▸ **WHAT TO DO**
[1] Using the passage on memory and state in modern systems, answer the following:
(a) What have systems always traded against each other?
(b) According to the passage, has the rise of AI created this pressure or compounded it?
(c) For large workloads, how long can reprocessing context take per request?
[2] Extend the passage on memory and state in modern systems by writing what follows its final sentence.

▸ **PASSAGE PROVIDED**
════════

This isn’t a new issue. Systems have always traded speed for capacity — fast memory close to the processor, slower storage further away. What is new is the scale and persistence of state modern software expects to hold. Long-running services, real-time analytics, personalization, and coordination-heavy workloads all strain that boundary. When state falls out of fast memory, systems don’t just slow down — they become brittle, unpredictable, and expensive to operate.
The rise of AI has compounded this pressure rather than created it. Agentic software, long contexts, and multi-step workflows dramatically increase how much state systems want to keep close at hand, turning an old architectural tradeoff into a first-order bottleneck. That shift is visible in how major infrastructure players are reorganizing their abstractions around memory and data movement, not just raw compute.
This piece is a deep dive into that underlying problem — how modern systems manage state, why the traditional memory-storage boundary is breaking down, and how those failures show up as latency spikes, wasted compute, and rising operational costs across the stack.
Executive Highlights (tl;dr of the article)
Modern software systems aren’t struggling because compute is scarce. They’re struggling because memory and state don’t scale cleanly anymore.
When working state fits in fast memory, systems are predictable. When it doesn’t, state gets pushed to slower storage or dropped and rebuilt later. Rebuilding that state isn’t free. For large workloads, reprocessing context can take hundreds of seconds per request and cost orders of magnitude more than reusing existing state.

════════

[Extracted data entries]
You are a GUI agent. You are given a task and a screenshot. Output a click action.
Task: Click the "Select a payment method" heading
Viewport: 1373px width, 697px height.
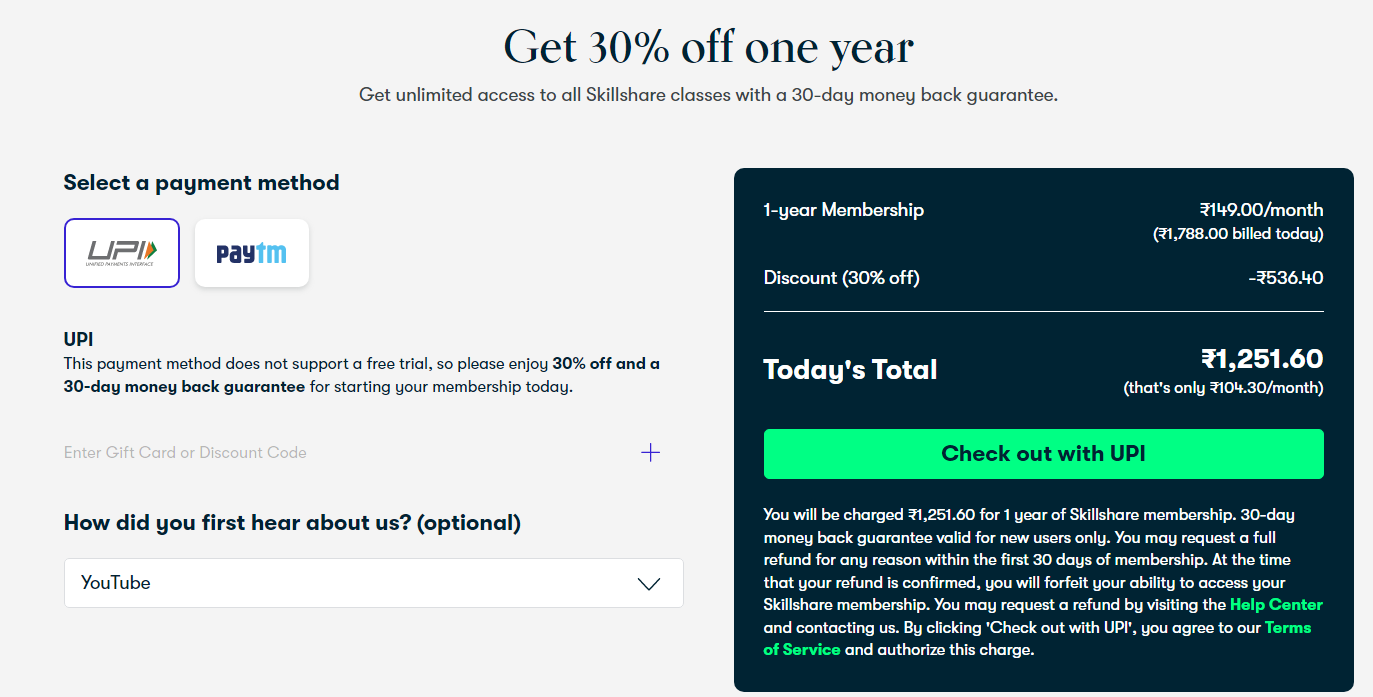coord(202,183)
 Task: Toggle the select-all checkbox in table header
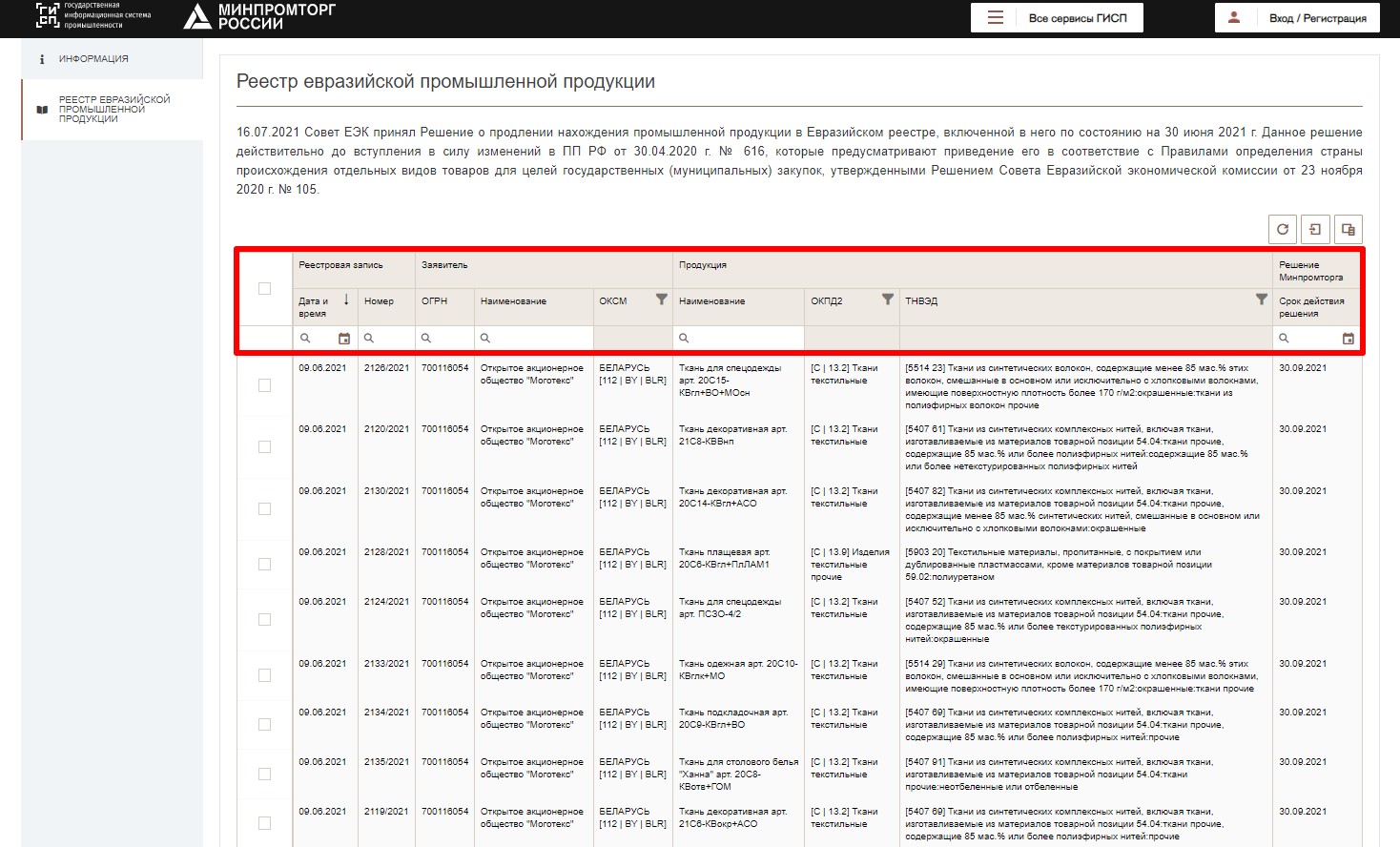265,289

════════

▸ **ANSWERS BY ITEM**
[1]
(a) Speed for capacity.
(b) It has compounded the pressure rather than created it.
(c) Hundreds of seconds.

[2]
In practice, a single cache miss on a large, state-heavy workload can turn a near-instant response into a tens-of-seconds delay. At scale, even a 20–30% recompute rate can translate into thousands of dollars per GPU per month in wasted compute, along with significant power draw.
As systems become more state-heavy — long-running services, coordination-heavy workflows, and AI-driven software — these costs compound. Latency spikes worsen, tail performance becomes unstable, and infrastructure efficiency drops even when average throughput looks fine.
The core tradeoff modern systems keep running into is simple: hold state close to compute, or redo the work that created it. Traditional memory hierarchies were never designed for how much state modern software now wants to keep alive.
Until state is treated as a first-class scaling problem, memory will remain the biggest hidden bottleneck in modern software.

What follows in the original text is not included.